• Aim of the exercise: Copy the material below word for word, from the line containing "600x600 pixels." down to the line containing "coord(180,132)", including both of those lines and nothing else.

***** Stored data *****

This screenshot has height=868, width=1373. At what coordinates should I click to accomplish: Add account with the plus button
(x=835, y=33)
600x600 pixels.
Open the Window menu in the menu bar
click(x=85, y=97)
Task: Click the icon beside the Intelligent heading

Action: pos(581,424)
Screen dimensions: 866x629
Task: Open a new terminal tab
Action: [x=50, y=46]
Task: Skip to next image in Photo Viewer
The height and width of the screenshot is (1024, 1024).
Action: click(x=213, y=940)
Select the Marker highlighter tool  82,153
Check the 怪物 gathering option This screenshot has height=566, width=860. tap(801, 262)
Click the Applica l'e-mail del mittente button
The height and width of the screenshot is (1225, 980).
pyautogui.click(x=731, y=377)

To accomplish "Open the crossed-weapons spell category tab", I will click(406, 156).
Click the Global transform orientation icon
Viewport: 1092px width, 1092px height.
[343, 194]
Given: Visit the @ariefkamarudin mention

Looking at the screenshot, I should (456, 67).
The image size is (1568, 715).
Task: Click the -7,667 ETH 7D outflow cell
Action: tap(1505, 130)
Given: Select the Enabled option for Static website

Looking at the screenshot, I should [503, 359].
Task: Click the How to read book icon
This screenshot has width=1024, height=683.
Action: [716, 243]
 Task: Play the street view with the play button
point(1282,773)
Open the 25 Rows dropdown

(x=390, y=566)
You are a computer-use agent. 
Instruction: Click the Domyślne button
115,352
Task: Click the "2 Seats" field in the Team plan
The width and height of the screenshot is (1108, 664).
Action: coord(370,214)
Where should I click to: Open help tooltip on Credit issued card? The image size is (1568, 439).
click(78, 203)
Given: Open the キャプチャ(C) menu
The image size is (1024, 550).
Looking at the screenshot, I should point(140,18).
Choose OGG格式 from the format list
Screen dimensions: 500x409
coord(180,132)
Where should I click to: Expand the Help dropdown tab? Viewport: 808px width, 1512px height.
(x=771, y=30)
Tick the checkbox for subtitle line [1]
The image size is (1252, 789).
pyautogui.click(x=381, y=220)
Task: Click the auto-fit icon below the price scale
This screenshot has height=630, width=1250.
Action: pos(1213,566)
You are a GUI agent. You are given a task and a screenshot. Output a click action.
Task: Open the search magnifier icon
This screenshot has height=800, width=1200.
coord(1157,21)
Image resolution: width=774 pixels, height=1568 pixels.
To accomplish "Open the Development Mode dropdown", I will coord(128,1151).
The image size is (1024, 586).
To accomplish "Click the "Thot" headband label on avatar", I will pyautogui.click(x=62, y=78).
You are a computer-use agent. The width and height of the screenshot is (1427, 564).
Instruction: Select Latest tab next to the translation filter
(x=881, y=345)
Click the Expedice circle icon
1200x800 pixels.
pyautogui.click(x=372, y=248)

*****

• Right answer:
600x600 pixels.
Open the Window menu in the menu bar
click(x=85, y=97)
Task: Click the icon beside the Intelligent heading

Action: pos(581,424)
Screen dimensions: 866x629
Task: Open a new terminal tab
Action: [x=50, y=46]
Task: Skip to next image in Photo Viewer
The height and width of the screenshot is (1024, 1024).
Action: click(x=213, y=940)
Select the Marker highlighter tool  82,153
Check the 怪物 gathering option This screenshot has height=566, width=860. tap(801, 262)
Click the Applica l'e-mail del mittente button
The height and width of the screenshot is (1225, 980).
pyautogui.click(x=731, y=377)

To accomplish "Open the crossed-weapons spell category tab", I will click(406, 156).
Click the Global transform orientation icon
Viewport: 1092px width, 1092px height.
[343, 194]
Given: Visit the @ariefkamarudin mention

Looking at the screenshot, I should (456, 67).
The image size is (1568, 715).
Task: Click the -7,667 ETH 7D outflow cell
Action: tap(1505, 130)
Given: Select the Enabled option for Static website

Looking at the screenshot, I should [503, 359].
Task: Click the How to read book icon
This screenshot has width=1024, height=683.
Action: [716, 243]
 Task: Play the street view with the play button
point(1282,773)
Open the 25 Rows dropdown

(x=390, y=566)
You are a computer-use agent. 
Instruction: Click the Domyślne button
115,352
Task: Click the "2 Seats" field in the Team plan
The width and height of the screenshot is (1108, 664).
Action: coord(370,214)
Where should I click to: Open help tooltip on Credit issued card? The image size is (1568, 439).
click(78, 203)
Given: Open the キャプチャ(C) menu
The image size is (1024, 550).
Looking at the screenshot, I should point(140,18).
Choose OGG格式 from the format list
Screen dimensions: 500x409
coord(180,132)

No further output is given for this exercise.